No tenemos dónde ir. Ni el malvón ni yo.
"No aguanto más", dijo ella.
¿Qué me queda por hacer si ya no aguanta más? Mañana se levantará, se maquillará como si fuera a salir y dará sus clases virtuales. Allí estarán sus estudiantes, con sus madres y sus padres ayudando, escondidos de la cámara, dirigiendo cada respuesta. Sucedió así desde la primera clase virtual. Al principio le hizo gracia. Ahora la incomoda.
"¿Por qué te molesta? Al menos con la cuarentena se involucran más que antes".
"¡Es como si en el aula estuvieran parados detrás de sus hijos, mirándome fijo!"
Quizá por eso se arregla más que cuando iba a la escuela. Y yo ahí, sin nada para hacer, esperando poder cobrar mis diez mil pesos. Todo un pelo el del jabón.


"¡Te dije que te desconectes de una vez!", grita una mujer desde alguno de los departamentos. Al menos aquí no nos gritamos de pabellón a pabellón como en las prisiones.
Tomo un pocillo y riego el malvón. Vacilo un instante y vuelvo al baño, donde todo empezó.
Me desnudo. Hago correr el agua de la ducha. Tomo una tijera.

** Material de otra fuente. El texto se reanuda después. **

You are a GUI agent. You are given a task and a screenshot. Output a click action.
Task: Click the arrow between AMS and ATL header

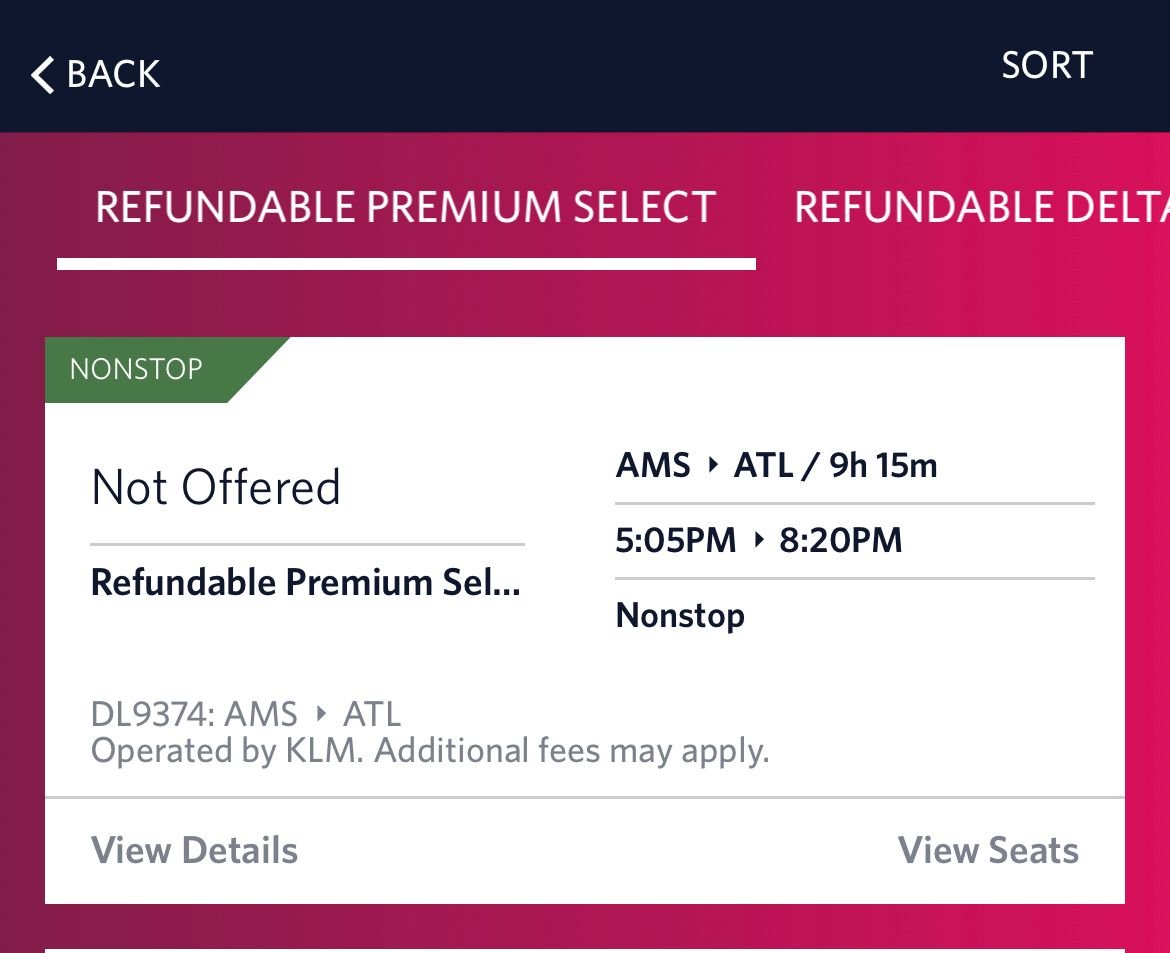pyautogui.click(x=712, y=466)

Voy recortando mis cabellos y arrojando los mechones en el cesto.
Primero la cabeza. Luego los enrulados pelos del pubis. Me meto a la bañera, me unto con el jabón de la discordia y me rasuro.
Lo hago con cuidado y esmero. Cierro el grifo, tomo el toallón y me seco. Luego quito hasta el último vestigio de mi tarea. Salgo del baño desnudo, sin mirarme al espejo. Allí estoy otra vez, de pie frente a ella. Ya no llora. Está entretenida en su teléfono. De pronto, alza la cabeza y me mira.
-¡Sos un pelotudo!- dice sin poder contener la risa.